Цум уже успел сообщить Костылеву, что девица, о которой идет речь, явилась в филиал добровольно – уволили с прежнего места службы, и вот, представьте, у доски объявлений о найме совершенно посторонний случайный человек посоветовал обратиться сюда и дал адрес.
Глумливое выражение лица референта ясно давало понять, что все он врет, но Костылев, разумеется, смолчал. Референт же, мелко перебирая длинными ногами, продолжал излагать, как сперва «с этой девицей» все пошло очень удачно, как он сам лично провел с ней собеседование в комнате переговоров: «Есть у нас такое помещение, мы там принимаем наших контрагентов», как она сначала была весьма покладистой, соглашалась на любую работу, и «я уж было собрался идти с ней к референту подписывать контракт, я, знаете, решил рекомендовать эту особу в группу внедрения, при ее возрасте и внешности это был наиболее удачный вариант, и работа хорошая – длительные командировки на тот свет, но тут…»
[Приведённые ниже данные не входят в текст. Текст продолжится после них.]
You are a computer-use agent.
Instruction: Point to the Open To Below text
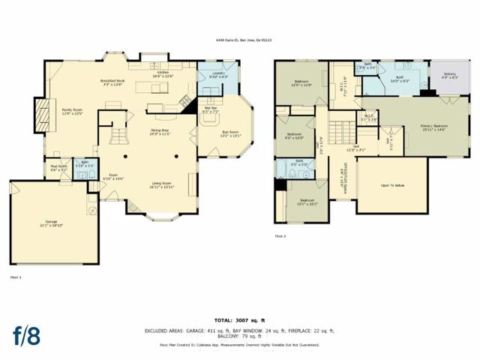392,185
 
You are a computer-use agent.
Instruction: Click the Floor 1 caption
16,277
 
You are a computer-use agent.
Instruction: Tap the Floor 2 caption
280,236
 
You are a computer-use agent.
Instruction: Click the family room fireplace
41,115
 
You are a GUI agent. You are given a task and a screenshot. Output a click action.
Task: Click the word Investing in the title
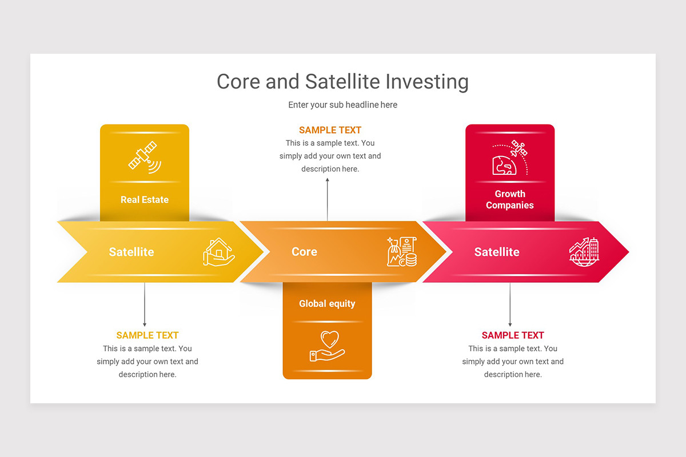click(426, 82)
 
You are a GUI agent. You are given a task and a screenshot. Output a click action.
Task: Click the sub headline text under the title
click(342, 105)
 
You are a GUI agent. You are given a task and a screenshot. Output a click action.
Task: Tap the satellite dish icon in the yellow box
click(144, 157)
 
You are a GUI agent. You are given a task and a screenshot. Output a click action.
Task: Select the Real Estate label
click(144, 199)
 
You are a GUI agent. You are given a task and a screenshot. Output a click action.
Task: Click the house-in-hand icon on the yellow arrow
click(218, 252)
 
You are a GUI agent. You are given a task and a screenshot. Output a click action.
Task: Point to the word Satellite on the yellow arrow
click(131, 252)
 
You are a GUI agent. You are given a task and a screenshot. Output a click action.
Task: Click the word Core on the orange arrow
click(304, 252)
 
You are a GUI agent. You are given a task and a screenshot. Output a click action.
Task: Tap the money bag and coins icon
click(402, 252)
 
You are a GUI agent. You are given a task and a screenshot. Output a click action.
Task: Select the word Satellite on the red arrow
click(497, 252)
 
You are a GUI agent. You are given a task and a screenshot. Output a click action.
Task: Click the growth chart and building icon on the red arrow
click(584, 252)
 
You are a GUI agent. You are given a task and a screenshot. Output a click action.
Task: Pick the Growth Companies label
click(510, 199)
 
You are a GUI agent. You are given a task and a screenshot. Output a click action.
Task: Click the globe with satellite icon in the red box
click(510, 158)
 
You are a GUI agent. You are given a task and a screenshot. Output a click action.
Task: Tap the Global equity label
click(327, 303)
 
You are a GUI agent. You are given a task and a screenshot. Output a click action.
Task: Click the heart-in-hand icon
click(327, 346)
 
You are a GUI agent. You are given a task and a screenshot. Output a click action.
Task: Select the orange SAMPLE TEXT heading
click(330, 130)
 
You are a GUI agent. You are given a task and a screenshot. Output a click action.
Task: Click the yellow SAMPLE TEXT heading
click(147, 335)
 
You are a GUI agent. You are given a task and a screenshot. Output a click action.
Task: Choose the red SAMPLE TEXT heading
click(513, 335)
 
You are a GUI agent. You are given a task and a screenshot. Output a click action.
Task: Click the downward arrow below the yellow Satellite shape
click(145, 305)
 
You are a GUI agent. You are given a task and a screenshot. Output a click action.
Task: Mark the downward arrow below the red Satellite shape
click(510, 305)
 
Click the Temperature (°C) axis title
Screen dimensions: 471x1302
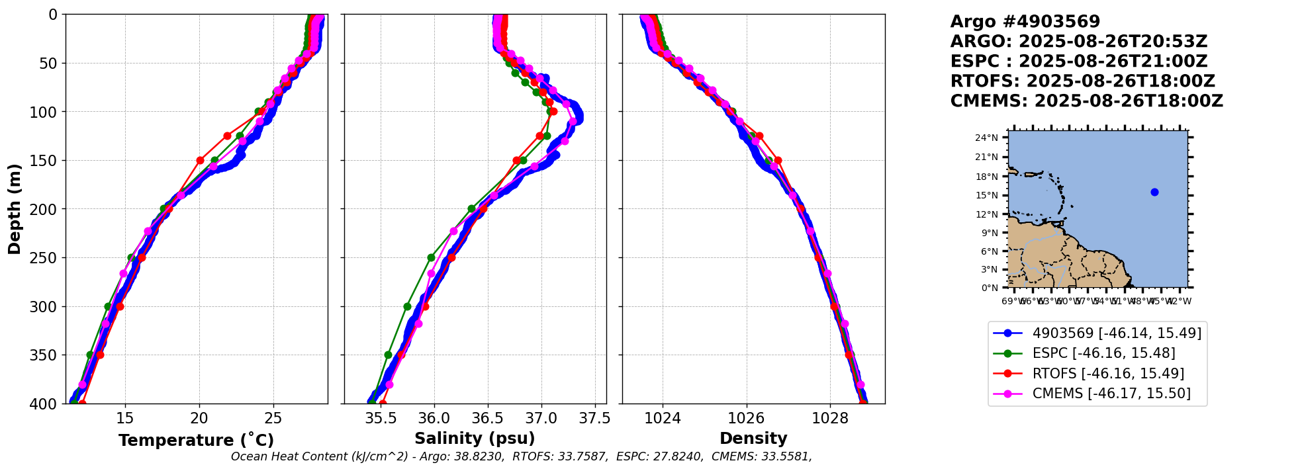tap(196, 441)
Тут, видимо, между ними произошло нечто, чего референт касаться не желал, поэтому скороговоркой пробормотал, что, мол, всего в двух словах обрисовал ей характер будущих обязанностей и ознакомил с некоторыми концепциями, сформулированными в трактате «Я и бытие», а хулиганка – вы подумайте! – обозвала меня нелюдем, все, что я ей изложил, – «ублюдочным дерьмом», заорала, что теперь ей ясно, куда ее заманили обманом, и она сейчас же пойдет и приведет милицию, чтобы немедленно уничтожить «бандитское гнездо». Так и сказала: «бандитское гнездо».
А потом бросилась бежать по коридору, пришлось ловить, применять… частичные санкции. – Цум поморщился и обиженно замолк.
– Не помогло? – спросил Костылев, изо всех сил стараясь, чтобы голос его звучал равнодушно.
Референт не успел ответить. Очередная дверь, мимо которой они в этот момент проходили, с грохотом распахнулась, и в коридор буквально вылетела растрепанная худая женщина. Вообще-то женщиной ее назвать было трудно, это была вылитая коза – с длинным острым подбородком и изогнутыми воинственными рогами. Голову она наклонила, из-под густых пегих бровей яростно сверкали круглые желтые глаза. Выбросившись в коридор, она сразу закричала, неведомо к кому адресуясь – то ли к Костылеву с Цумом, то ли к кому-то, оставшемуся за открытой дверью комнаты.
– Этот вопрос выше моей зарплаты! Не обязана! Не Савраска! Языком ботать – это вам не на машинке уродоваться, всякую вашу галиматью перепечатывать! А как подарки – так одним все, а другим – фига!
– Пойдемте быстрее, – перекосился Цум, обходя ярящуюся мегеру. – Между нами: сто раз говорил менеджеру – женский персонал надо держать в отдельном помещении, со звукоизоляцией и под замком. Всё без толку, машинисток посадили здесь, – так, видите ли, удобнее! И – пожалуйста.
– Больше к машинке не притронусь, лучше сдохну! Не заставите! – неслось им вслед. – А то, как подарки…
– У нас премиальная система, – пояснил Цум, ускоряя шаг, – за хорошую работу время от времени выдают подарки. Кстати, имейте в виду: иногда бывают очень неплохие. Нам их поставляют наши контрагенты с того света, один служит на складе импортных товаров и, конечно, ворует…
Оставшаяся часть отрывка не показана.